Authorea, an organization focused specifically on research document creation and conversion, has experience in every mainstream format for academic writing (LaTeX, Word, MarkDown, and RichText) and has built a system supporting many combinations of import-to-export conversion flows. The core conversion tasks of Authorea happen at automatic import or submission of a document. At the same time, the document remains accessible to editors, typesetters, and most importantly, authors, during the main writing flow. Edits, comments and suggestions can be made easily without any knowledge of XML or the underlying document conversion process. We seek to develop and maintain the following open source components which would allow individuals, publishers, and scholarly organizations to take advantage of and build upon the in-house technology of Authorea -- writing scholarly research documents that are web-native, machine readable, discoverable, and data-rich.
An Open API
Authorea seeks funding to develop a RESTful API with OAuth 2 authentication, which will allow any organization or individual to extract content from, and deposit into, Authorea in a variety of formats. Development of the API will allow individual academics and organizations to use Authorea as a method to convert documents in a many-to-many array of formats, optionally styled to thousands of vendor styles or custom form factors. For example, bioRxiv would be able to utilize an open-source API to completely run their submission and publication process via Authorea, in a manner indistinguishable from that of a leading academic publisher. While the API would be the engine of conversion and publication, bioRxiv could build atop any peer review, and metrics they wish.
A toolkit for converting Authorea documents into JATS-compliant XML
Authorea seeks funding to develop and refine the conversion process of its documents into publisher-grade JATS XML. In combination with opening our ingestion system API and offering an open specification of our internal formats, the implied boost will benefit the entire ecosystem of academic representations. We offer to effectively enable reliable and exhaustive conversion from any of LaTeX/Markdown/Word into JATS XML, and additionally offer automated pipelines for interacting with web vendors that interoperate via these languages.
Authorea is currently focused on making it easier for researchers to write and collaborate on documents online within the current publishing paradigm. As such, our end users have no direct need for JATS-XML and we have not devoted resources towards enabling this capacity. That said, JATS-XML conversion is readily achievable by Authorea, and opening up that capacity will have significant payoff for preprint servers, publishers, and institutional repositories. Funding will be used to develop this process for near-exhaustive format coverage, provide a stress test suite for quality assurance, and bootstrap an API endpoint for the JATS output target.

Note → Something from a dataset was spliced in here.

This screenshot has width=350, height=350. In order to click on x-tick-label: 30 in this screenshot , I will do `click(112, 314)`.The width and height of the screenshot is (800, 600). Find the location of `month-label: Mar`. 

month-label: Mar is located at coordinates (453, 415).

An open specification for data-driven scholarly writing
The fundamental enabling technology of Authorea comprises a set of guidelines and conventions for organizing, managing and representing scholarly works and their editing lifecycle. We seek funding to formalize and open these best practices as a cohesive specification for scholarly writing, enabling all of: collaborative writing; powerful version control and history management; academic import/export capabilities; and continuous integration and synchronization with third-party services. As Authorea already aggregates many best-in-class techniques from the state of art, such as the git model of version control, and uses exclusively open formats for its internal representations, we will specify scholarly writing as a logical building block of the open scholarly stack. The specification will cover file system organization, document and auxiliary representations, common workflows and best practices.